Stockholm, May 2025 — By spring 2025, Salesforce’s push to bring multilingual capabilities into its new Agentforce platform was becoming clear. But to Venizum founder and CEO Håkan Sjöberg, it was equally clear that the effort faced headwinds. “I observed Salesforce struggling to make Agentforce fully multilingual with generic LLMs,” Sjöberg recalls. “The complexity of language inside Salesforce isn’t something you can solve with a one-size-fits-all model.”
That observation became the turning point for his book, The Translation Layer: Enabling Global Communication in the Salesforce Ecosystem. What began in March as a focused response to a prospect’s question on translation in Data Cloud was, by May, evolving into something broader: a vision of the next era of multilingual enablement in Salesforce.
The decision was made: Venizum’s own Lingua LLM — a specialized large language model designed for Salesforce-native translation — would take a central place in the book. Unlike generic LLMs, Lingua LLM is engineered to understand Salesforce objects, metadata, and workflows while respecting enterprise security and brand-specific terminology.

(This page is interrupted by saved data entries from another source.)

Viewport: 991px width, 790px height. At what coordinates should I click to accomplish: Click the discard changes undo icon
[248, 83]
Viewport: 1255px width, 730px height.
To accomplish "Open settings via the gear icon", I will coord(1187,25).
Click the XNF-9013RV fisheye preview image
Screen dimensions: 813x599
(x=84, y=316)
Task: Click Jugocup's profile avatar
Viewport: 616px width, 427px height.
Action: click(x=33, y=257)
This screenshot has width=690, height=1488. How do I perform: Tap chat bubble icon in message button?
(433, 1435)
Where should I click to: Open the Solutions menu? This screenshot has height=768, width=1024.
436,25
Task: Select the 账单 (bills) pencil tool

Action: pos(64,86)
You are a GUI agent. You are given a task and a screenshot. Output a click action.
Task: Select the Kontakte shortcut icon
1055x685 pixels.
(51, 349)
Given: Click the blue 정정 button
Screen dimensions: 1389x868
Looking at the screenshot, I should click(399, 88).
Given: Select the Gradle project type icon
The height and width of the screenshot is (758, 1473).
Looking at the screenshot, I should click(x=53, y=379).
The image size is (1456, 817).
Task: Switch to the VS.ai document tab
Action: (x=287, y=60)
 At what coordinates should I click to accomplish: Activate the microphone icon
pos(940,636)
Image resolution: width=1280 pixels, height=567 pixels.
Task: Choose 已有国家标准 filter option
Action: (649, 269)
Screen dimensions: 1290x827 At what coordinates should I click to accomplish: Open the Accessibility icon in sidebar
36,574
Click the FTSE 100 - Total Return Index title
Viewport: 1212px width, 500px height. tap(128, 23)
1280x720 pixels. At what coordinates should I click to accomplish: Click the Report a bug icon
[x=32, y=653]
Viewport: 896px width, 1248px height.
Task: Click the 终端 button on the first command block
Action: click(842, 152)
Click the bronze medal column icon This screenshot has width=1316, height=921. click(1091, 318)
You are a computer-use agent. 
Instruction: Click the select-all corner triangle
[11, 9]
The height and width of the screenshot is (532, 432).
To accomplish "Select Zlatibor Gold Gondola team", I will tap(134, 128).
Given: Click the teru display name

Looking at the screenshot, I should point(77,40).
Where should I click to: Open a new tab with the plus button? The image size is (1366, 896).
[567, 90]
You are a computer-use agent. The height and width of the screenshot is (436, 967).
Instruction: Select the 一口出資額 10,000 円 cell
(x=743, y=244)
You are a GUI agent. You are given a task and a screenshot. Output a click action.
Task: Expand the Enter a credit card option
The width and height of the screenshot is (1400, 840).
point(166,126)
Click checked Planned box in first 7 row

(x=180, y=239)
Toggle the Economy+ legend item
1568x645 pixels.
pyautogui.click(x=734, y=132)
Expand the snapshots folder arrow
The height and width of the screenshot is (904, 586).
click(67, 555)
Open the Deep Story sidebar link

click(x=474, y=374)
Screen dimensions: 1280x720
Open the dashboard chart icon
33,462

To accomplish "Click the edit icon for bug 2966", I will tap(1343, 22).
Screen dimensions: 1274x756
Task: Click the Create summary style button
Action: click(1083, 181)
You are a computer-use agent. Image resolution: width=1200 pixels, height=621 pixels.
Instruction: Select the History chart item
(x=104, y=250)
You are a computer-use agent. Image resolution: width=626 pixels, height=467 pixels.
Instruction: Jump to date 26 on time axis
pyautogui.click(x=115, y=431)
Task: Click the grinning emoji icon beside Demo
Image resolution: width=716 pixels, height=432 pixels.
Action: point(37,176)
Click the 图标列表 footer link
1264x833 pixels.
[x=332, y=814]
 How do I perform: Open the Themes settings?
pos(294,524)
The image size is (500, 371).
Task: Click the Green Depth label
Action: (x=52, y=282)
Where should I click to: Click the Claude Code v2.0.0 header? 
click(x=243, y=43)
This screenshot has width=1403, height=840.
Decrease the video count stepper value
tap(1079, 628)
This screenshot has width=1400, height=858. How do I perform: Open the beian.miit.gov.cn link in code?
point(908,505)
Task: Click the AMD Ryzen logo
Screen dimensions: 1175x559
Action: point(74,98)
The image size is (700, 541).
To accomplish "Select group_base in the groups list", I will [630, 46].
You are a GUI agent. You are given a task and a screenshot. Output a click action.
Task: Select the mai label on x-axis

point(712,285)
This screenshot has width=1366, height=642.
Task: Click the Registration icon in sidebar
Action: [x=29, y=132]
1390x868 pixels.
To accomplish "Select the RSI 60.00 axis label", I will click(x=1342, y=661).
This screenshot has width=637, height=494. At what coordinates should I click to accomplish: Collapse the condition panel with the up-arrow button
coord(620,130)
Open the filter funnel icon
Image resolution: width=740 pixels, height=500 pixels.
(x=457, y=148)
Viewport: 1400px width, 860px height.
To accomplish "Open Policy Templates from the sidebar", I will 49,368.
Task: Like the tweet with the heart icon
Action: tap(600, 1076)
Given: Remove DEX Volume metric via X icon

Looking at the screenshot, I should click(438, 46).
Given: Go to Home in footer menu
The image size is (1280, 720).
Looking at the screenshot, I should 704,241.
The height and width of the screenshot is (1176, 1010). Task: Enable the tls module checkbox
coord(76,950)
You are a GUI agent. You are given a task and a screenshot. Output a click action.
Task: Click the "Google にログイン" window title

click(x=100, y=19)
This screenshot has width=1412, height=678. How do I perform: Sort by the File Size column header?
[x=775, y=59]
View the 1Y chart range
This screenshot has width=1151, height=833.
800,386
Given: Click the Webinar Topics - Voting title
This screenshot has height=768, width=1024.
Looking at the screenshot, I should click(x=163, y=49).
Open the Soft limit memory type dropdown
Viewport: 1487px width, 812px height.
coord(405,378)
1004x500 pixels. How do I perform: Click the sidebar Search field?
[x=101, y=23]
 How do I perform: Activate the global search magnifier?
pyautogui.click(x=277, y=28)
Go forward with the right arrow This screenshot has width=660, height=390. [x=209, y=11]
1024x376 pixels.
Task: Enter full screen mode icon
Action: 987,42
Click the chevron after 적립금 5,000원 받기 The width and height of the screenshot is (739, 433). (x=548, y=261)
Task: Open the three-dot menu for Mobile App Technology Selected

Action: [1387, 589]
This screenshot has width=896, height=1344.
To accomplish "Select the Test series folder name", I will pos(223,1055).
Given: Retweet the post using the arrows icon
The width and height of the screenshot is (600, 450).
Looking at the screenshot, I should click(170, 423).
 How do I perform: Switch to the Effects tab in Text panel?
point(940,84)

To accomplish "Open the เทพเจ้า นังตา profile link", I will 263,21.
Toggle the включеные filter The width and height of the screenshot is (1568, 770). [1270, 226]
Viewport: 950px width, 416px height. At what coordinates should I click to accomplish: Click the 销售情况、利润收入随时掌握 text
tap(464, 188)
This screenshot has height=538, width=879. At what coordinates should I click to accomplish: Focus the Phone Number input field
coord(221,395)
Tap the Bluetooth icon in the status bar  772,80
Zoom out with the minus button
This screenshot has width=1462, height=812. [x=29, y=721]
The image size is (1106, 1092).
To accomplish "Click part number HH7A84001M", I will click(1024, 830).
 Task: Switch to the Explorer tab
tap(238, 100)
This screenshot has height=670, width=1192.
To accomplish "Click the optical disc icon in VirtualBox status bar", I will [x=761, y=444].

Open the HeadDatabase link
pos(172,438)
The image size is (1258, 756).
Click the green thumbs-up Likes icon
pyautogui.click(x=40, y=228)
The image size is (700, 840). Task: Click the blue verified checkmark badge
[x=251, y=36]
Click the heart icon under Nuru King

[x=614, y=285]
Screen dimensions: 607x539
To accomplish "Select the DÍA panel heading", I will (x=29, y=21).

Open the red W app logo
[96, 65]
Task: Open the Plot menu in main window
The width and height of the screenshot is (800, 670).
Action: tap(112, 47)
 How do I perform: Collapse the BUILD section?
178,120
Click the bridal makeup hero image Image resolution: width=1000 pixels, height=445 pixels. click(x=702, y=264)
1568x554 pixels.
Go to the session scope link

With this addition, The Translation Layer grew beyond a technical manual. It became a comprehensive exploration of both today’s translation architectures and the innovations on the horizon. From synchronous chat translation and asynchronous XLIFF workflows, to glossary governance, voice transcription, and AI-driven multilingual bots, the book captures the state of translation now — and where it is headed next.
“Lingua LLM made the book complete,” Sjöberg says. “It allowed me to bridge the gap between what exists today and what’s coming tomorrow. The future of Salesforce will be multilingual by design — and Lingua is the missing layer to make that happen.”